**Excerpt to read**.
Letter to Hermann Becker, February 28, 1851


TO HERMANN BECKER IN COLOGNE[1]


[London,] 28 February [1851]

Dear Becker,

I trust you have received the Rh.Z.[2] I cannot understand your silence. Had you sent me Willich's letters for which I asked you,[3] I would not have had to report the abominations related below. I must again insist on your sending these letters forthwith.... The following report is to be read out to all our friends, who must make it known throughout the whole of Germany.

It concerns the banquet held in London on 24 February, at which two of our friends and party comrades[4] were publicly 'haynaued'[5] under the chairmanship of the bold Chevalier de Willich. To help you understand what follows, a few preliminary remarks:

The French emigres, like all the others, had split up into various factions. Thereupon they combined to found an association in Church Street.[6] It was to be of a philanthropic nature, for the assistance of refugees. Politics were excluded. Thus all shades of French émigré opinion were provided with a neutral terrain.

In this way, then, Ledru-Rollin and Louis Blanc, Montagnards[7] and Cabetists, Blanquists, etc., happened to be here at the same time.

**Records supplied**.
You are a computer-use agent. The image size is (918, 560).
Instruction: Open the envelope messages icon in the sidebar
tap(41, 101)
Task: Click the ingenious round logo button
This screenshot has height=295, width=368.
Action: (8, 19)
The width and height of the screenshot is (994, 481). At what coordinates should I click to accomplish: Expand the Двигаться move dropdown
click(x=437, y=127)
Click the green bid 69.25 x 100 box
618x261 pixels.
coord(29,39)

---

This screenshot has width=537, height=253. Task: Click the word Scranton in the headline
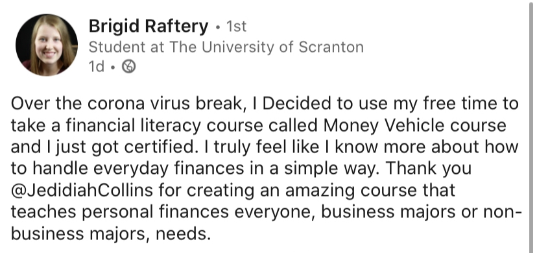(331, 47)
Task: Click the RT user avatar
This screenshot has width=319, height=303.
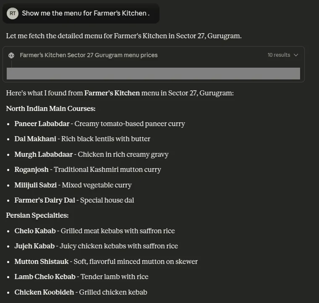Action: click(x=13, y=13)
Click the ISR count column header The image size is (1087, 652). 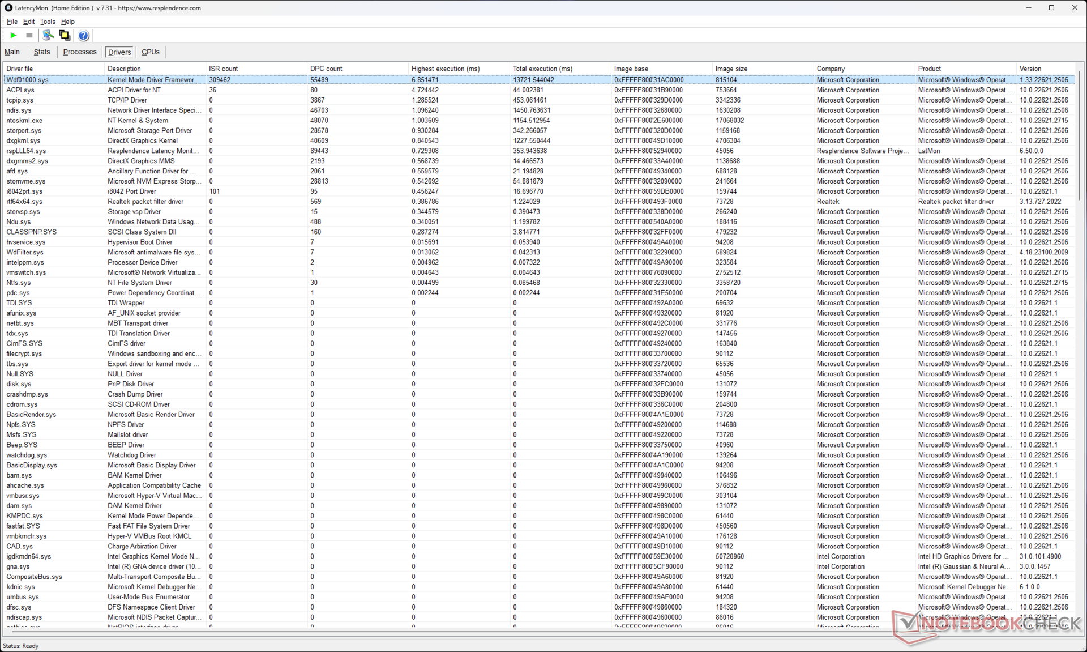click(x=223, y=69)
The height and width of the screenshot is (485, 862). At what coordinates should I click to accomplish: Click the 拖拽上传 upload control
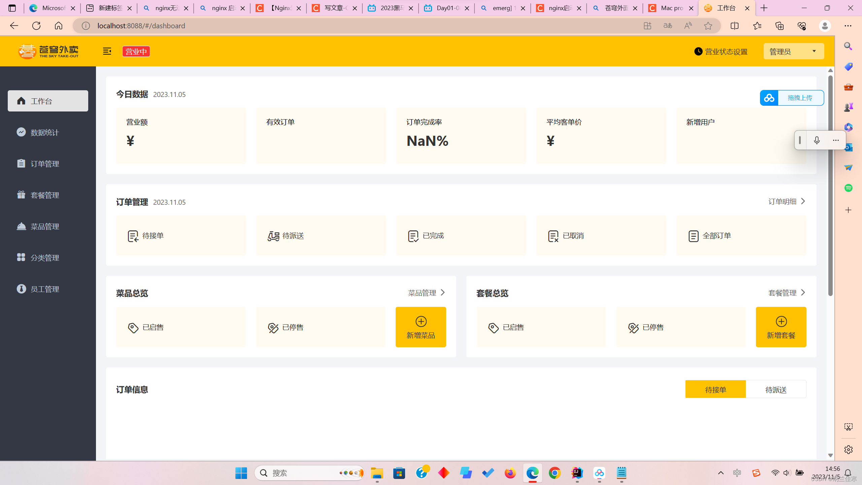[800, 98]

**Directions for this task**. List every person named in the letter to Hermann Becker.

**Full response**. Hermann Becker, Willich, Ledru-Rollin, Louis Blanc